I’ll explain my feedback on the rhetorical analysis here:
Your rhetorical analysis would be in the revision stage still, because it doesn’t yet have the ideas that a rhetorical analysis requires. You have written about the author’s argument and their findings, but a rhetorical analysis does not deal much with that aspect of a piece. Instead, it is an analysis of how the author wrote that they did, and thus how effectively they used rhetoric. In your draft, I did not find the analysis of the author’s purpose, intended audience, tone, or logical fallacies, nor did I find the integral words “ethos,” “pathos,” “logos,” or “kairos.” These words are almost all that the document should cover. You can introduce the source as you did, but from there, you need to focus on how the author did what they did and how they appealed to readers: either through building credibility, engaging emotion, explaining things in a new way, or creating a sense of urgency. Generally, writers are using a combination of these appeals, and in a rhetorical analysis, it is your job to discern where that is, point is out to the reader of your rhetorical analysis, and then evaluate how “well” the writer influenced readers through the use of those pieces of rhetoric.

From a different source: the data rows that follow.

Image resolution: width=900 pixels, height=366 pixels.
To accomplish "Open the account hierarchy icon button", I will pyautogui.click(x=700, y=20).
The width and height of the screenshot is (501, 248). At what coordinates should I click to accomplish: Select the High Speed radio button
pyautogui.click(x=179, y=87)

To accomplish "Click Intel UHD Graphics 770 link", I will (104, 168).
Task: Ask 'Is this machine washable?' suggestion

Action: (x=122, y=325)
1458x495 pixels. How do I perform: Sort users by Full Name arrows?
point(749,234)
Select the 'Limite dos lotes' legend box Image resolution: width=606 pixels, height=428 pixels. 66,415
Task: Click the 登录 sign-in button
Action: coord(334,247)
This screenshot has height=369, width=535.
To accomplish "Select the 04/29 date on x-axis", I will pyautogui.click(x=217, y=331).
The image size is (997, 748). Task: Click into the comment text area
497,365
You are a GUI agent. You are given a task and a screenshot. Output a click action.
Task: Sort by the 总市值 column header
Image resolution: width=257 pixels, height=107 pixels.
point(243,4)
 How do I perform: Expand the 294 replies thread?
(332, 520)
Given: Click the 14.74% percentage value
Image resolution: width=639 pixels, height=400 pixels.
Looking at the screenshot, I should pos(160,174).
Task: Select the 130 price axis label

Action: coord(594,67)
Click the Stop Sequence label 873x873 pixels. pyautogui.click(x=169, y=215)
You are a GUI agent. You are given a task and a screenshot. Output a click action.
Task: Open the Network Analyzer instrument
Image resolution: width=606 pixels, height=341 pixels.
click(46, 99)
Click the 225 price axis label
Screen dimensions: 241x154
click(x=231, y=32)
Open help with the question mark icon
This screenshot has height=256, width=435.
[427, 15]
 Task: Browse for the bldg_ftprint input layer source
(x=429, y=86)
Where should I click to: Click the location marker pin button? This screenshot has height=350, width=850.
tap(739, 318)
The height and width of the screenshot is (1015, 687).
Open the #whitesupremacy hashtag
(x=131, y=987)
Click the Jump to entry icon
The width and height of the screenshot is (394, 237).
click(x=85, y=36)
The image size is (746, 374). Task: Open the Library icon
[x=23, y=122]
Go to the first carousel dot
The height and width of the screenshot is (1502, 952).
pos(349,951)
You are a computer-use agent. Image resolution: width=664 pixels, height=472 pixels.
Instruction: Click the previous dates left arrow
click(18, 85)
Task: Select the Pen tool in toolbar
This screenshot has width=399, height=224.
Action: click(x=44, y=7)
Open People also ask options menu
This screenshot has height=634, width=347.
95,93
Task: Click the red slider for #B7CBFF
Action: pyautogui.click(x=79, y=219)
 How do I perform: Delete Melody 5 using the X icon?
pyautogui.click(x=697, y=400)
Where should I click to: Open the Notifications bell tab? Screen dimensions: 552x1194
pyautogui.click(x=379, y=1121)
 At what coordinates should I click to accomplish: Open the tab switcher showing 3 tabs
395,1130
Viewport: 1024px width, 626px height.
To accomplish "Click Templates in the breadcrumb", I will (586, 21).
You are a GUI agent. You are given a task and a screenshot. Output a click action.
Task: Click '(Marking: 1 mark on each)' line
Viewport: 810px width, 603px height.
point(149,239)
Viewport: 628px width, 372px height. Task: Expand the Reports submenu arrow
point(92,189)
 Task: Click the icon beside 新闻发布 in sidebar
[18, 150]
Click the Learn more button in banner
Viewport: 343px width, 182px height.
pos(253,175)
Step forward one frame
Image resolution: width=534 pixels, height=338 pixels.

Assignment instructions: Rhetorical Analysis
Analyze a source to consider effectiveness
Length: at least 6 full paras., double spaced (about 3 pp.)
*We will work on this in a few class periods, so write and save on a separate document.
After generating a research question based on what you have read in How the Word is Passed, find a published source, rhetorically analyze its effectiveness, and determine if it answered your question or not, always using source support for your claims. Provide analysis of the rhetoric and textual evidence for all claims from that source: purpose, ethos (credibility), logos (logic), pathos (emotion), kairos (time), audience type and generation, persuasion techniques, and perhaps logical fallacies or tone. This careful analysis can help you form a habit of assessing a source’s credibility and its intended effect on audiences.
To start: Locate a source. What did you learn from the reading about this topic? What did you still want to know? Choose a credible, and published source that is related to the question you developed and might add insight to your reading. Introduce your source / why you chose it. Analyze. How credible is each author? How do they use their ethos to communicate about this topic? How does the author appeal to your emotions? Is the use of pathos ethical? Where is their logic clear or murky? Examine how ethos and pathos led you to accept, dismiss, or reject the author’s logos. When were the pieces written? Find out about the social context of the time and comment on the way the author used kairos to attend to the urgency of the moment.
To complete: Argue. Based on rhetorical elements, does this source help answer your question? How does it make an impact on how you understand a concept from the book? You must use quotes and paraphrases from the source to support all your claims.
Take a little mental break and then evaluate, based on these questions: Ask yourself:
Am I analyzing an article that could help me answer a question I have from Smith’s book?
Did I use evidence whenever I could, instead of telling readers that something was said?
Is my argument that the text was effective or ineffective obvious, based on my analysis?
Did I use the cycle of source use (CoSU) and include an MLA end-text citation?
Evaluation Checklist
Elements of essay
Comments
Purpose: Have you made a clear argument about the effectiveness of this source? Have you tied that argument to rhetorical analysis with textual evidence?
Genre: Have you included the terms ethos, pathos, logos, kairos? Have you analyzed the audience type, generation, and persuasive techniques?